Abstract

This paper develops a search and matching model with heterogeneous firms, on-the-job search by workers, Nash bargaining over wages and adaptive learning. We assume that workers are boundedly rational in the sense that they do not have perfect foresight about the outcome of wage bargaining. Instead workers use a recursive OLS learning mechanism and bases their forecats on the linear wage regression with the firm's productivity and worker's current wage as regeressors. For a retricted set of parameters we show analytically that the Nash bargaining solution in this setting is unique. We embed this soultion into the agent-based simulation and provide a numerical characterization of the Restricted Perceptions Equilibrium.

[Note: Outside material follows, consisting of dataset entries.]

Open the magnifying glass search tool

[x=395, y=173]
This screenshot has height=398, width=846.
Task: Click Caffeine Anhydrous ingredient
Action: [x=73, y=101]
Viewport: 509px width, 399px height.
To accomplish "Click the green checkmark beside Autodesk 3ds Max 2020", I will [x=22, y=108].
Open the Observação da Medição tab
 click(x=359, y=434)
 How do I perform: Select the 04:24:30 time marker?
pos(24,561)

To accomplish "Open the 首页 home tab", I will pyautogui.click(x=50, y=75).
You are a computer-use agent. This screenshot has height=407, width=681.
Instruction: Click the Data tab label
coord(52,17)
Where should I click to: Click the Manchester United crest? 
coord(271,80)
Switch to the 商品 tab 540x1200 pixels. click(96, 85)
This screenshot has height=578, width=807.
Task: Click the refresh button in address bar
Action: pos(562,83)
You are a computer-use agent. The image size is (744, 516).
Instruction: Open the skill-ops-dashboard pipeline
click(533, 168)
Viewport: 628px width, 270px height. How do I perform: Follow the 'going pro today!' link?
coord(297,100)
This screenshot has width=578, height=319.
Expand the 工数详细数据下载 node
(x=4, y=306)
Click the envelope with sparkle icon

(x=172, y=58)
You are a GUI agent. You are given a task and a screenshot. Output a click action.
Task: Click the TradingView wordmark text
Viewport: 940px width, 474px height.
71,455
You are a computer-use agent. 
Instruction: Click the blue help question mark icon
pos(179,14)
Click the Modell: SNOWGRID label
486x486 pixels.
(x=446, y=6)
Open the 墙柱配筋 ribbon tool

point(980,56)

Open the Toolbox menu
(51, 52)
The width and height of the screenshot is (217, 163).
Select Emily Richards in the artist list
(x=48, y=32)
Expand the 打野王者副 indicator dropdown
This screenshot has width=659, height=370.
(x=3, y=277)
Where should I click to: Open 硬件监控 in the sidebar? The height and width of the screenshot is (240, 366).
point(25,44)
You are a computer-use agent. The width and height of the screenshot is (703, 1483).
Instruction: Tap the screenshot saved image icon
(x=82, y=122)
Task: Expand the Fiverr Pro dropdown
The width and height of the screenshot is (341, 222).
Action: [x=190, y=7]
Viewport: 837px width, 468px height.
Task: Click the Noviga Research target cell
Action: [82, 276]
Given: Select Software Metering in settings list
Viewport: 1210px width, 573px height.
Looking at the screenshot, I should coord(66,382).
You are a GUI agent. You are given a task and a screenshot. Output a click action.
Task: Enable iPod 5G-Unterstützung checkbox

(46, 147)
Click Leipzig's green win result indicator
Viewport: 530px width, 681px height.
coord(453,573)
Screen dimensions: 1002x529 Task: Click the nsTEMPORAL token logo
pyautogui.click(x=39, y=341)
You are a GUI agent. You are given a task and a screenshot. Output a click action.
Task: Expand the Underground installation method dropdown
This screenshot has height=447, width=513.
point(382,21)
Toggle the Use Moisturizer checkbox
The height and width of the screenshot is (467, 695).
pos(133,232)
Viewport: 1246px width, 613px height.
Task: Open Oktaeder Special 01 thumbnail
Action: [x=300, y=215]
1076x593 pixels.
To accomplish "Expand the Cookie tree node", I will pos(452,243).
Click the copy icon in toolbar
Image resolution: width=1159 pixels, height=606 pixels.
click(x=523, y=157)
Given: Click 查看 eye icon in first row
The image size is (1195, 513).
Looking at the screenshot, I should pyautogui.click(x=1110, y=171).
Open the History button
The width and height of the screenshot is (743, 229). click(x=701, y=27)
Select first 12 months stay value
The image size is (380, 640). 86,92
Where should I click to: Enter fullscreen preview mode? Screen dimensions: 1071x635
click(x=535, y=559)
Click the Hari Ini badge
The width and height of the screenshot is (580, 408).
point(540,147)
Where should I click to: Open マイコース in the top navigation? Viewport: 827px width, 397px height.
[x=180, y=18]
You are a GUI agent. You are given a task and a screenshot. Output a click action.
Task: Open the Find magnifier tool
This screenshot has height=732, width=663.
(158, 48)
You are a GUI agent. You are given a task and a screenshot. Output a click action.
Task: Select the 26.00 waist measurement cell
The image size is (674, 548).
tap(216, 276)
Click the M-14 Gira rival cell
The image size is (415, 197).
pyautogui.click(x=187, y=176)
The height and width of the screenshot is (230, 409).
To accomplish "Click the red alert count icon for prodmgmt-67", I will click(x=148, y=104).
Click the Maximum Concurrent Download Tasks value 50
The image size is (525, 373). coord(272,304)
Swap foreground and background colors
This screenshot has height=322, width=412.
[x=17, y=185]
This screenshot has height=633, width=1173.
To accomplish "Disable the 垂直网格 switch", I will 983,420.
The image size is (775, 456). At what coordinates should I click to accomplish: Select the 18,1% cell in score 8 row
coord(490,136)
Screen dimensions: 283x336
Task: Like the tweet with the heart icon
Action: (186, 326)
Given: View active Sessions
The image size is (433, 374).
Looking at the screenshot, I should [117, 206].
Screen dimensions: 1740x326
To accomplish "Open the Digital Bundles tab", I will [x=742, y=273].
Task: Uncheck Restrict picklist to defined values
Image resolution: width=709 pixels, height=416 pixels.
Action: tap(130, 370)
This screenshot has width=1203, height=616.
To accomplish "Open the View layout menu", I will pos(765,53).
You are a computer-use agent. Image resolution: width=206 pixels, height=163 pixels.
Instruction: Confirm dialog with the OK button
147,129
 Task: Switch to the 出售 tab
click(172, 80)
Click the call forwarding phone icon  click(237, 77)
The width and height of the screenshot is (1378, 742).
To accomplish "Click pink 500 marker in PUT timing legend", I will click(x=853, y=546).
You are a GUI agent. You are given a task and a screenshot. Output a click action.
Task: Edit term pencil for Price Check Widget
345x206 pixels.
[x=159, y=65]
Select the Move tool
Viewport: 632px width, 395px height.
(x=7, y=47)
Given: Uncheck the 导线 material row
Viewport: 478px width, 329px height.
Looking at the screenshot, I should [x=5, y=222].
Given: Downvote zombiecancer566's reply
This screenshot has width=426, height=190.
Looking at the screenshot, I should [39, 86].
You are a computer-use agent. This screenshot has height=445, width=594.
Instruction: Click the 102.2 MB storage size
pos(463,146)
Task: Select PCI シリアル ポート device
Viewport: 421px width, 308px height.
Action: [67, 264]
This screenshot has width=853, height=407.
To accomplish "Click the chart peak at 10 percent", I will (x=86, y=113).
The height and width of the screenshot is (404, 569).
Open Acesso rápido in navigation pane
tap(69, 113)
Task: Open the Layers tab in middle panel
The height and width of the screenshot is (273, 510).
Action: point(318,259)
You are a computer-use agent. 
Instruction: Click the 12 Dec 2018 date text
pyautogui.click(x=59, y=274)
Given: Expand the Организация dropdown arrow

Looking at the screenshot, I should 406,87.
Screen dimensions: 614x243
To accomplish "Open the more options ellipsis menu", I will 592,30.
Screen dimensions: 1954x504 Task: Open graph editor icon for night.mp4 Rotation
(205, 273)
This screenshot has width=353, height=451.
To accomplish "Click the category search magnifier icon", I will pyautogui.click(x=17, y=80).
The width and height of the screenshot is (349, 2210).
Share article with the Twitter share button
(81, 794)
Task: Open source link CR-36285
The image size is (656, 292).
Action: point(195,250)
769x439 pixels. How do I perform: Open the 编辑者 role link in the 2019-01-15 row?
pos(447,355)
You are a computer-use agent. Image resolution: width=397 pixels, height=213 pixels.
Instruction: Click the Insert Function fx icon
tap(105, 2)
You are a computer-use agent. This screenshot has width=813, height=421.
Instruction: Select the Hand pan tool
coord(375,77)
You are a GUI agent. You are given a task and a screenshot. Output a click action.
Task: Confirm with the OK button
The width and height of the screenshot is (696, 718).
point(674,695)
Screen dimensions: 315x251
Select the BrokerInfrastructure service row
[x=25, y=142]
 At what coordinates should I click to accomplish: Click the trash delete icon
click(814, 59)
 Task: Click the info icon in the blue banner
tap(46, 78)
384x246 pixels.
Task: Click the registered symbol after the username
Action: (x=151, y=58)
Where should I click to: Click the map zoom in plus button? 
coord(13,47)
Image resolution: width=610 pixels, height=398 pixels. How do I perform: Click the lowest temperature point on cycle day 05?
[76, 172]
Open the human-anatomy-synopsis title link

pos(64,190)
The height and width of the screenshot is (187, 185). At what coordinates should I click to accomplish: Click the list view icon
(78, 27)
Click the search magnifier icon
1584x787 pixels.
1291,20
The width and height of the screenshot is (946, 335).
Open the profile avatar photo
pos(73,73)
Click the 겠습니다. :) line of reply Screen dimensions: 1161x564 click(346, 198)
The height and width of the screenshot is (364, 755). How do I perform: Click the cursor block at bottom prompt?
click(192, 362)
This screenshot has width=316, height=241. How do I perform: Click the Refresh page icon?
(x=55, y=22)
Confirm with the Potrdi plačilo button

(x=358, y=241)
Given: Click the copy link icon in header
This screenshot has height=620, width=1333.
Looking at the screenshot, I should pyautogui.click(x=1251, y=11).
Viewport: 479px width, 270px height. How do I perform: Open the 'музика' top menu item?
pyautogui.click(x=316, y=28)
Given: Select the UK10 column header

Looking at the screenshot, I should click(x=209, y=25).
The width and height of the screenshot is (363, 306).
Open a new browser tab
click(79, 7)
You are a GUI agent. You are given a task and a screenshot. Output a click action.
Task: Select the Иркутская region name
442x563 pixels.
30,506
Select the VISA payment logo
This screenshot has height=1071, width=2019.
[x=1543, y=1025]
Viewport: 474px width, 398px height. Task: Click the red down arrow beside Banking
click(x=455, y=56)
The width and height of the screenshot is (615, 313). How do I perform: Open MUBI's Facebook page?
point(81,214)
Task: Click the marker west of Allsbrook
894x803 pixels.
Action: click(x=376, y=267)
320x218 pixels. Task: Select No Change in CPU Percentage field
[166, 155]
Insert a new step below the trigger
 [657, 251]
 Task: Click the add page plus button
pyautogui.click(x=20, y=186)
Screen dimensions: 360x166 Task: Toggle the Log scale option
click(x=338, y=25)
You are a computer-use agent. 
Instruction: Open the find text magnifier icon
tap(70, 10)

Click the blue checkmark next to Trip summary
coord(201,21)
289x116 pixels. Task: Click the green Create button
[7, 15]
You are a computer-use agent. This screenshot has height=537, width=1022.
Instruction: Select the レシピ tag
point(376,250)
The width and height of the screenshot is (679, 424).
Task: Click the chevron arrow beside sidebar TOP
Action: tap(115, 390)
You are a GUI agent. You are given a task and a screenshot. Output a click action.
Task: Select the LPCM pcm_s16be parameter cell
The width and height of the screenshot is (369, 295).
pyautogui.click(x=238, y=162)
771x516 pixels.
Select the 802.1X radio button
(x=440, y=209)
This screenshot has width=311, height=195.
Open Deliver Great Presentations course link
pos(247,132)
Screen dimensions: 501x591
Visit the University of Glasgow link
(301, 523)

The simulation allows us to collect data on productivities and wages which is used for updating workers' expetations. The stimated regression coefficient on productivity is always higher than the bargaining power of workers, but the difference between the two is decreasing as the bargaining power becomes larger and vanishes when workers are paid their full productivity. In the equilibrium a higher bargaining power is associated with higher wages and larger wage dispersion, in addition, the earning distribution becomes more skewed. Moreover, our results indicate that a higher barganing power is associated with a lower overall frequency of job-to-job transitions and a lower fraction of inefficient transitions among them. Our results are robust ot the shifts of the productivity distribution.